Permitted Gifts; Reporting Required
- Short-term loans of medical devices for evaluation purposes;
- Reasonable amounts of medical device evaluation or demonstration units;
- Peer-reviewed academic, scientific, or clinical articles for professional or patient education purposes.
- Educational items that serve a genuine educational function and are for the benefit of patients;
- Scholarships and other support for medical students, residents, and fellows to attend significant educational, scientific, or policy-making meetings if the recipient is selected by the association;
- Gifts to academic institutions or professional, educational or patient organizations.
Allowable Expenditures; No Reporting
- Royalties and licensing fees paid to health care professionals with ownership rights.
Allowable Expenditures; Reporting Required
- Payments to sponsors of a “significant educational, medical, scientific, or policy-making conference or seminar,” provided that no payment is made directly to a health care provider, the funds are used for bona fide educational purposes, and the content is not controlled by a manufacturer;
- Honoraria and expenses for faculty at a significant educational, medical, scientific, or policy-making conference, provided that there is an explicit agreement with the health care professional and the content of any presentation is determined by the health care professional;
- Direct salary and expenses for the conduct and review of “bona fide clinical trials” and research projects;
- Reasonable expenses for the technical training of health care professionals on the use of medical devices if the expenses are reasonable and set out in a written agreement;
- Other fees, payments, subsidies, or economic benefits provided by a manufacturer at fair market value.
Reporting Obligations
Beginning in 2010, all manufacturers were required to identify by name and address the individual responsible for the manufacturer’s compliance with the Act by July 1st each year. Manufacturers also must file annual reports detailing allowable expenditures and permissible gifts provided to health care professionals and providers and pay an annual filing fee of $500. For each payment reported by the manufacturer, the manufacturer must provide the value, nature, purpose, recipient information including state license number, and the prescribed product(s) being marketed.
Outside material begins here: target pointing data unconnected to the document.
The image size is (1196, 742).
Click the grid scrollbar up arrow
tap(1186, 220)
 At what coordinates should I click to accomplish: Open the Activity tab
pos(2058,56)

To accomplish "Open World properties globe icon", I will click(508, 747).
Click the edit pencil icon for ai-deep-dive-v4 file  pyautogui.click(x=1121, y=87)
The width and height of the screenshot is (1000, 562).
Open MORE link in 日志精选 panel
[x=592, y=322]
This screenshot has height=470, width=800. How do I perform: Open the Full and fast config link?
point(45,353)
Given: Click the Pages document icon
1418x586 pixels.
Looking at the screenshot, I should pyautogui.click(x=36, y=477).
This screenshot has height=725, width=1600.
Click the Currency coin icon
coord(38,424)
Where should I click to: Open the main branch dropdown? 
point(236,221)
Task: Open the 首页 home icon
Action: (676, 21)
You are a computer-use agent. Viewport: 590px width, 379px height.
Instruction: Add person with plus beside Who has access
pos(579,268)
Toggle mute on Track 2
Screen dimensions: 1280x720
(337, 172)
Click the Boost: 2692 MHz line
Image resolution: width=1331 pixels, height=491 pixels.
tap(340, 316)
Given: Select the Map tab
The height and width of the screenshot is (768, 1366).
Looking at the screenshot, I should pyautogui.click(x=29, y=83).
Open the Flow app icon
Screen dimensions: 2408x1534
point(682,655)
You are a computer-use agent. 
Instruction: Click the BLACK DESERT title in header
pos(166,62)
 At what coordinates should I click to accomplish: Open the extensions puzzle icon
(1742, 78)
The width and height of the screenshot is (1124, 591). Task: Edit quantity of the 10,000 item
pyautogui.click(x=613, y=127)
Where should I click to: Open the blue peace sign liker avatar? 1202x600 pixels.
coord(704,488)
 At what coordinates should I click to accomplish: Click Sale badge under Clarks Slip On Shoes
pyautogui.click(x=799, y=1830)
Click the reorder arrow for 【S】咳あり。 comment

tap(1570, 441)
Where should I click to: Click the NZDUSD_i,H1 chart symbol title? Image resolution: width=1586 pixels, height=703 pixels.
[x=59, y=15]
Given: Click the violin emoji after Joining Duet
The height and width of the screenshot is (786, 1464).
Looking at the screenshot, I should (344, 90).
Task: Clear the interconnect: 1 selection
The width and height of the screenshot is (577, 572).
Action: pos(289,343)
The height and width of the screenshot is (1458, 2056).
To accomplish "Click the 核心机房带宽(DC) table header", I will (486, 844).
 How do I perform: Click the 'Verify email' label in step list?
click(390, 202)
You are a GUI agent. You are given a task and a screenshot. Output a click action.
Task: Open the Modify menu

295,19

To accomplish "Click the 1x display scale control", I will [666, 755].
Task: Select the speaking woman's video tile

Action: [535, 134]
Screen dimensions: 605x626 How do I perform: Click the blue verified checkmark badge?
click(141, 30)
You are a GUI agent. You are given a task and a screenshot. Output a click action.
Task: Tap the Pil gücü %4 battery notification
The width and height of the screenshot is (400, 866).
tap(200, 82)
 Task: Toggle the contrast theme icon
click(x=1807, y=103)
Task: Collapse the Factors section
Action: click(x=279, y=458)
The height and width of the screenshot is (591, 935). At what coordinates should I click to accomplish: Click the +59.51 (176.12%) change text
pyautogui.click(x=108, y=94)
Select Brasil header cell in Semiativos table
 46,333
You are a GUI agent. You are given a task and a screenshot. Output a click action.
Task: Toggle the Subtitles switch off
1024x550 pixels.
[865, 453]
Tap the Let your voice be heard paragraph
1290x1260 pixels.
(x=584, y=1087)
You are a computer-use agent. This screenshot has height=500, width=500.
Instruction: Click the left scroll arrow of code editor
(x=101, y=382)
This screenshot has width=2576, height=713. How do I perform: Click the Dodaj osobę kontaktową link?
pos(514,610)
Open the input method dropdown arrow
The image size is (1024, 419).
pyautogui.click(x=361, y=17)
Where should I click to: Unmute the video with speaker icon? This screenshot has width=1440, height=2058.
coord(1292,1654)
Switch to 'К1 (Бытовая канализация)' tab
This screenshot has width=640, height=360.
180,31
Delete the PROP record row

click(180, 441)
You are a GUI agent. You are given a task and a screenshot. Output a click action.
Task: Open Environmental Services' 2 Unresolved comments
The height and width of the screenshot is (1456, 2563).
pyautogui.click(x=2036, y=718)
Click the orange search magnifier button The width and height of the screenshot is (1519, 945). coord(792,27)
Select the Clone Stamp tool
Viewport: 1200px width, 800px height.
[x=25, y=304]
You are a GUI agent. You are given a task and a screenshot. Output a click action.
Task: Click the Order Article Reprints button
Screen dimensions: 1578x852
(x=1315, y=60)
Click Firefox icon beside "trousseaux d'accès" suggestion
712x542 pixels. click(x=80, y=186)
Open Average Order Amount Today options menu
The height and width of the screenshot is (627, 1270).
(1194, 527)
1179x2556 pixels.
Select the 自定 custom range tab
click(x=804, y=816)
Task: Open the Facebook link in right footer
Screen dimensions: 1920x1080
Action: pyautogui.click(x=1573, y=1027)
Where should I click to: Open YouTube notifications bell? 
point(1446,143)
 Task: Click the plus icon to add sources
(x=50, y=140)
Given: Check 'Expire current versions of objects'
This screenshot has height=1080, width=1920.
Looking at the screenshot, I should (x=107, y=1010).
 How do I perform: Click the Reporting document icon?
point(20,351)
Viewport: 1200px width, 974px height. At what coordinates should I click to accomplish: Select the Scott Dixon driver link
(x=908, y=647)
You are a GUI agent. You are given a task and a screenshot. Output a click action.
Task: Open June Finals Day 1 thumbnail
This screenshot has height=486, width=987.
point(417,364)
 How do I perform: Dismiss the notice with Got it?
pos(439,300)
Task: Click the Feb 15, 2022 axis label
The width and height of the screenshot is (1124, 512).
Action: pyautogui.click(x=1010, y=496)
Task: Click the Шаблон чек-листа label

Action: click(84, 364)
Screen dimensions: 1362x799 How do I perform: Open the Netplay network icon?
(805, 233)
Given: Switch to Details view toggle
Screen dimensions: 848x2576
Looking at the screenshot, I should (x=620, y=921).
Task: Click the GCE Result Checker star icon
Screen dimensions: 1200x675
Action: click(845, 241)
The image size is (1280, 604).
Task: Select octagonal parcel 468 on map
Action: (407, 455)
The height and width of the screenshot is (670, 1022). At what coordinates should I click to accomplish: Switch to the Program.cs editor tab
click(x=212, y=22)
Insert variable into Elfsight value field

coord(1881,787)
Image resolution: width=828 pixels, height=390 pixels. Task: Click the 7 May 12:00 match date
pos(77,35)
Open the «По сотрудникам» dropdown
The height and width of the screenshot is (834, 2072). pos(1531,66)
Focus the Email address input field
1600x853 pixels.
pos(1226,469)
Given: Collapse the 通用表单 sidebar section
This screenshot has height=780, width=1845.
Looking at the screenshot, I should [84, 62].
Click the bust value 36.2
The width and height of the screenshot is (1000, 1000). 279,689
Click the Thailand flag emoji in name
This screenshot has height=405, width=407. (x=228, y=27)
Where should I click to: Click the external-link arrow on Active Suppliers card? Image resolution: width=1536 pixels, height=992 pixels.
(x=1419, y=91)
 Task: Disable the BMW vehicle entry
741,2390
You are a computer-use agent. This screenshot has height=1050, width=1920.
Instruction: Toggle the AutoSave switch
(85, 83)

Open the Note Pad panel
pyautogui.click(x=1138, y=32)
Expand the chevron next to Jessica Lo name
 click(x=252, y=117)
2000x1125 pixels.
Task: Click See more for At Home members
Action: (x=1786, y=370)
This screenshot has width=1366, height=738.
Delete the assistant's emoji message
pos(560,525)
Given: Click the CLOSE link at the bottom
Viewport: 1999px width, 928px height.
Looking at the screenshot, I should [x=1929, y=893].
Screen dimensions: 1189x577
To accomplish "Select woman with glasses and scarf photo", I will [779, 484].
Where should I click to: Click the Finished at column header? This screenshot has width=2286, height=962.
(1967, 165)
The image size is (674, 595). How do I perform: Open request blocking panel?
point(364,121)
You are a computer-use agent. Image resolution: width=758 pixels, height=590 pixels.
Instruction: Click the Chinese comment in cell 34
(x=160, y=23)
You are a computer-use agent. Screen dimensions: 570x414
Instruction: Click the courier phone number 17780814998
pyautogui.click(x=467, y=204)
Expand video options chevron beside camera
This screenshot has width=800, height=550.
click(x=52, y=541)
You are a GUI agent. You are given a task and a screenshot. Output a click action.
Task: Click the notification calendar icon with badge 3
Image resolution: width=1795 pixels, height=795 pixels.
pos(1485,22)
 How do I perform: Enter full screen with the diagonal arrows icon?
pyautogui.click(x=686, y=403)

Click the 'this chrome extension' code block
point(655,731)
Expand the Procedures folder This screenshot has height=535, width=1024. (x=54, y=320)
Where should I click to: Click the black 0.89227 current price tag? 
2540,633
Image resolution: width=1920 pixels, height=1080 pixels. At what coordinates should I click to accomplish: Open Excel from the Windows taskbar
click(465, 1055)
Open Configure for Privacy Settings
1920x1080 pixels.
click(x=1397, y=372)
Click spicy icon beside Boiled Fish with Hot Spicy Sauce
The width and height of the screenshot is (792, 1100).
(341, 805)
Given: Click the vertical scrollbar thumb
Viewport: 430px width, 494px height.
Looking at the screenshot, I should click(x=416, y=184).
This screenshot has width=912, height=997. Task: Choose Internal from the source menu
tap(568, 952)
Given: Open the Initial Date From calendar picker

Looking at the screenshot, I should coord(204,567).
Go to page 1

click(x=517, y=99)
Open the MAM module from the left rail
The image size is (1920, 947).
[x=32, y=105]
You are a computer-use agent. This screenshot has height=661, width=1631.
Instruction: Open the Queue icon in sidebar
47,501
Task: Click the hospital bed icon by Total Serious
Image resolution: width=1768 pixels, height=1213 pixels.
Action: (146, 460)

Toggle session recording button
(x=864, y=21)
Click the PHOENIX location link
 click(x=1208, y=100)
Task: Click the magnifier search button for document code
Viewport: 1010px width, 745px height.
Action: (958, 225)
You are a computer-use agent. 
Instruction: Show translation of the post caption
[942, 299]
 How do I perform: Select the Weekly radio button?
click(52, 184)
The Vermont Attorney General is authorized by the Act to seek injunctive relief and to impose a civil penalty of not more than $10,000 per violation for failing to comply with the Act. Each failure to disclose is a separate violation.
Public Disclosure
The Act required the Vermont Attorney General to make all disclosed data publicly available on a searchable Web site. All information reported under the Act was made public.
The Act allows manufacturers to delay reporting payments for bona fide clinical trials. Specifically, manufacturers must report expenditures for bona fide clinical trials after the earlier of: (1) the date of the approval or clearance of the prescribed product by the FDA; or (2) two calendar years after the date the payment was made. However, manufacturers must identify minimum information to the Attorney General regarding the clinical trial, including the name, start date and Web link to the clinical trial registration on the national clinical trials registry. A contract for a clinical trial entered into on or after July 1, 2009, may not contain a confidentiality clause that violates the Act.